A quattro anni di distanza dall’esordio Lo Spazio Dell’Assenza torna il duo Vostok, progetto che ruota attorno alle figure del musicista e compositore Giuseppe Argentiero e della cantante Mina Carlucci, affiancati anche questa volta da tanti contributi strumentali di differenti artisti che già avevano contribuito a costruire un primo lavoro avvolgente, delicato e tristemente sognante. Quattro anni che sembrano passare in un lampo quando si fa partire La Geometria Delle Abitudini, naturale continuazione del suo predecessore in termini di poetica testuale, delicatezza compositiva e struggimenti acustici.

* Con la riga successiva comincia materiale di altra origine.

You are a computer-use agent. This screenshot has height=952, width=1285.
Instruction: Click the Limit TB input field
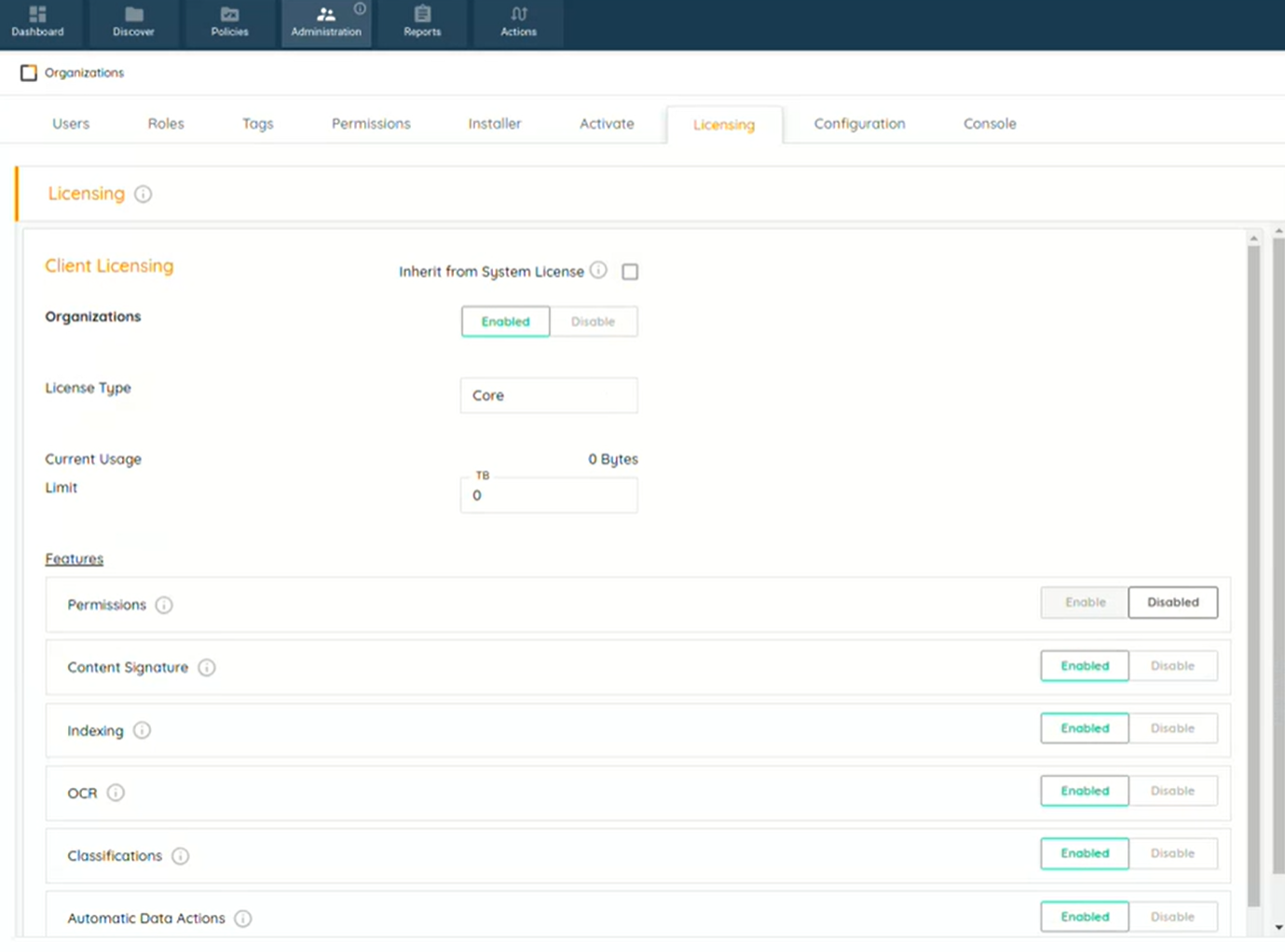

Forte anche di un artwork rinnovato e maggiormente evocativo, concept del fratello maggiore di Argentiero, Francesco, riportante l’astronauta con valigia simbolo del progetto immerso in una cornice autunnale statica ed onnipresente, l’album si ammanta proprio di questa coperta dai colori freddi che tutto rallenta e sospende, sotto la quale brulica e scorre una principale danza a due tra la bella voce della Carlucci e le corde dell’acustica di Argentiero, circondata poi da tasselli comunque fondamentali per la riuscita del tipico approccio Vostok quali violini che sembrano quasi parlare, il serpeggiare di sax di Giovanni Chirico (già apprezzatissimo nel primo album) e le percussioni di Davide Chiarelli che ravvivano la fiamma acustica generale.

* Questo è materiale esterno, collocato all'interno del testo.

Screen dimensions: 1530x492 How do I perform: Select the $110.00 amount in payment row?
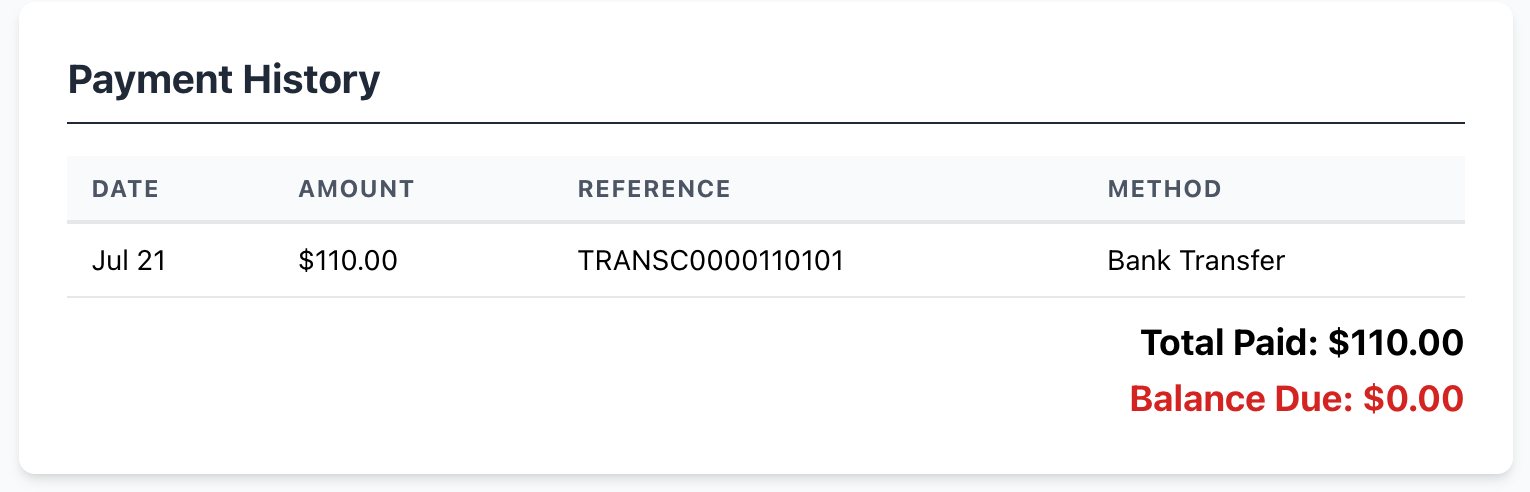click(348, 262)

Il risultato è un album decisamente incantevole ed ipnotico, con una prima parte che si fa distillato di purezza acustico/vocale sinuosa e carezzevole, mentre a partire da un pezzo come The Downfall prende una svolta decisamente più ritmica ed incisivamente strumentale, grazie all’uso di percussioni impattanti sulle quali vanno ad altalenarsi suite di violino e chitarra illuminate dall’anima jazzistica di basso e sax (le due parti di Mondrian). Una tavolozza ricca di richiami sonori quella dei Vostok, frutto di un’abilità compositiva dettata anche da una cultura musicale non indifferente – le suite alla Neun Welten, l’incedere post-rock della conclusiva Un Nuovo Giorno, un comparto lirico ispirato ed emotivo -, un ritorno di un grande duo nostrano che vale tutta l’attesa accumulata sinora. Disponibile in edizione limitata a 300 copie numerate a mano con confezione digipack contenente un poster con i testi.